Dessa maneira nos colocamos total e incondicionalmente ao lado do povo pobre e de todas suas lutas. Solidarizamos com a Liga dos Camponeses Pobres e repudiamos essa campanha caluniosa e bandidesca movida por esse tipo de “imprensa” como “Isto É”, que em função da manutenção desse anacrônico sistema de exploração e opressão, impera e monopoliza os meios de comunicação no país. Apoiamos a LCP, pois ela é uma organização de camponeses pobres que de forma corajosa e honrada lutam pela terra enfrentando toda sorte de perseguições e violências movidas pelo latifúndio, acobertado e auxiliado por órgãos repressivos e judiciários do Estado.

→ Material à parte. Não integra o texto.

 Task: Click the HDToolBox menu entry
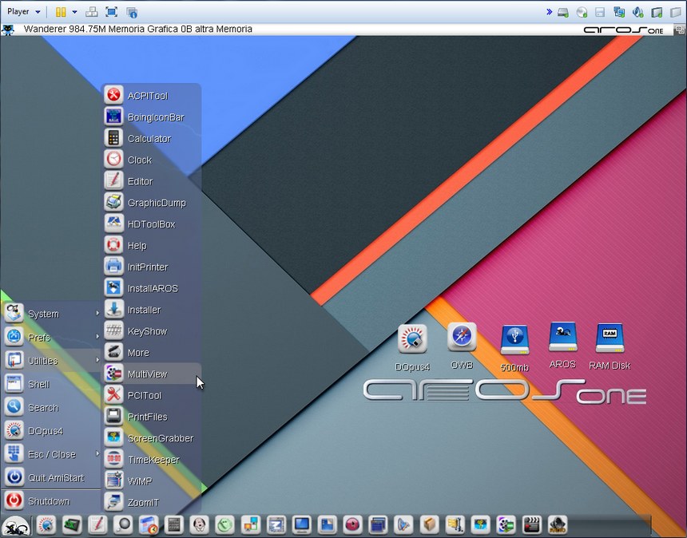tap(150, 224)
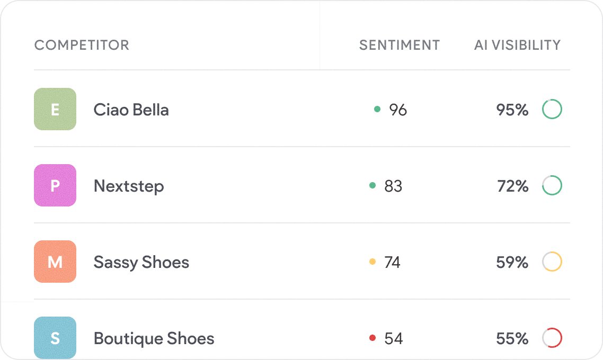Select the Sassy Shoes competitor name
Screen dimensions: 603x360
point(141,263)
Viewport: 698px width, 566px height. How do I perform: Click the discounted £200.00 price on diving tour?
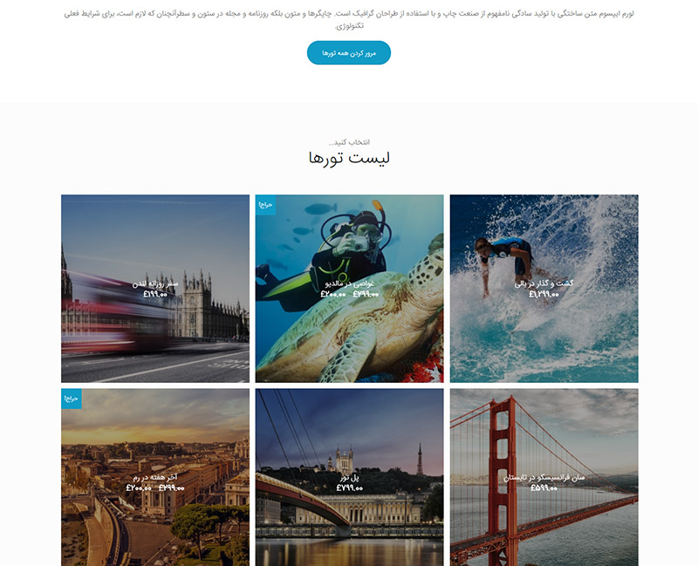coord(333,294)
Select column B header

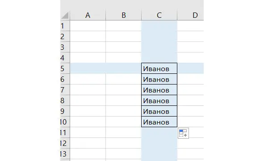point(124,15)
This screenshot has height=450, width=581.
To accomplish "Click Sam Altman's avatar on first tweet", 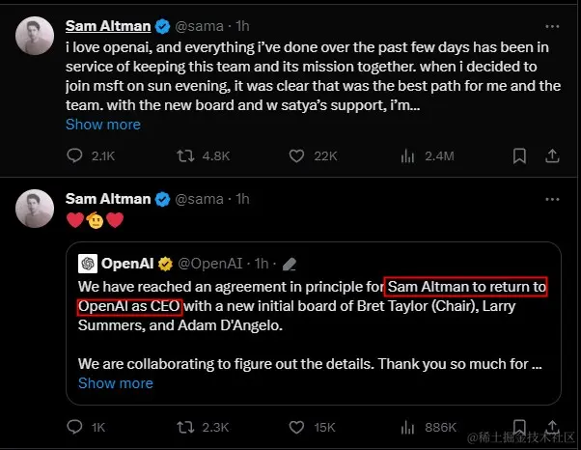I will pos(36,36).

O objetivo dessa campanha de difamação é exatamente criminalizar as organizações populares de luta para o Estado reacionário e seus esbirros realizar perseguições políticas contra as organizações populares e promover massacres contra o povo pobre. Esta é uma história anunciada, pois secularmente é vivida. O massacre em Corumbiara-Rondônia em 1995, onde homens mulheres e até crianças foram assassinados foi precedido de mesmo tipo de campanha na imprensa de Rondônia. O massacre de Eldorado de Carajás-Pará, há exatamente 12 anos, foi da mesma forma preparado e anunciado. E o que foi na história Palmares, Canudos, Contestado, Caldeirão e Pau de Colher? Canudos, uma povoação de camponeses pobres que alcançou um alto nível de organização coletiva econômica e socialmente, localizado no que à época não era mais que um remoto ponto no sertão baiano, foi alvo de intensa campanha de difamação para justificar e legitimar o oprobioso genocídio cometido pelo nascente Exército Brasileiro. Campanha difamatória que inclusive chegou ao delírio do absurdo de acusar que este era um perigoso movimento pró-monarquia de resistência à “República” recém “proclamada”. Vê-se que república proclamou-se no país e como pouco ou nada se alterou até nossos dias.

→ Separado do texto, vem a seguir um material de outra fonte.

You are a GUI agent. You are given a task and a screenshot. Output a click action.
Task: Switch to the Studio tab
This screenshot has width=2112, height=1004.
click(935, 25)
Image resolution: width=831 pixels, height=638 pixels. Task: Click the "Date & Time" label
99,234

A Liga dos Camponeses Pobres é uma organização popular aberta de luta pela terra que organiza camponeses para lutar por um pedaço de terra, que faz manifestações públicas e que, portanto, não tem nada de clandestina nem de guerrilheira. Essas “reportagens”, que de jornalísticas não têm nada, são pagas pelos latifundiários (grandes criadores de gado, grandes empresas de soja e grandes madeireiras) que estão devastando a floresta amazônica e enxergam nos camponeses pobres em luta o obstáculo para a continuação e expansão de seus lucrativos negócios. Os camponeses pobres, particularmente na região da Amazônia, são hoje a única força ao lado das populações indígenas e ribeirinhas capaz de ocupar e preservar aquele meio geográfico e defender a soberania nacional contra a cobiça imperialista, cujo controle e posse já atingiu níveis calamitosos. E isto vem se dando de forma ilegal e legal, através destes grandes “empreendimentos” e agora reforçados com a lei de aluguel de florestas instituída pelo gerenciamento Lula.

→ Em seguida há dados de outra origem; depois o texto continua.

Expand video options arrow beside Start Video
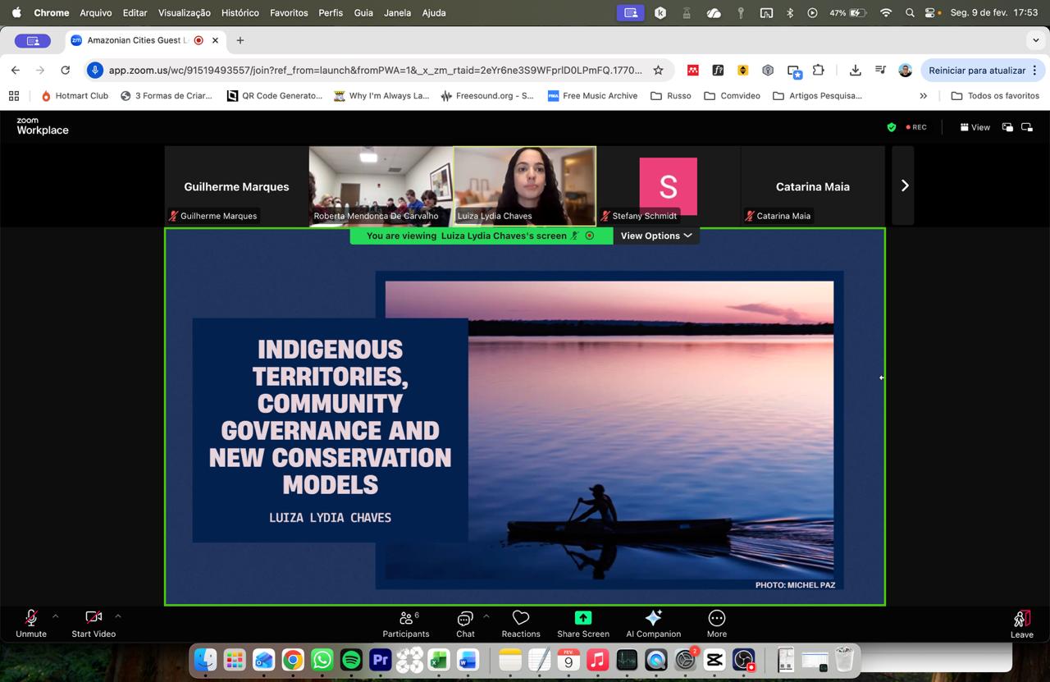 point(118,616)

Reafirmamos aqui o nosso apoio e a mais irrestrita solidariedade à Liga dos Camponeses Pobres e alertamos aos estudantes brasileiros, à juventude brasileira e a todos os democratas e progressistas sobre a reação que está em marcha contra os direitos do povo já tão pisoteados.

Abaixo a imprensa venal e fascista!

Abaixo o monopólio dos meios de comunicação!

Pela liberdade de expressão, manifestação e organização do povo!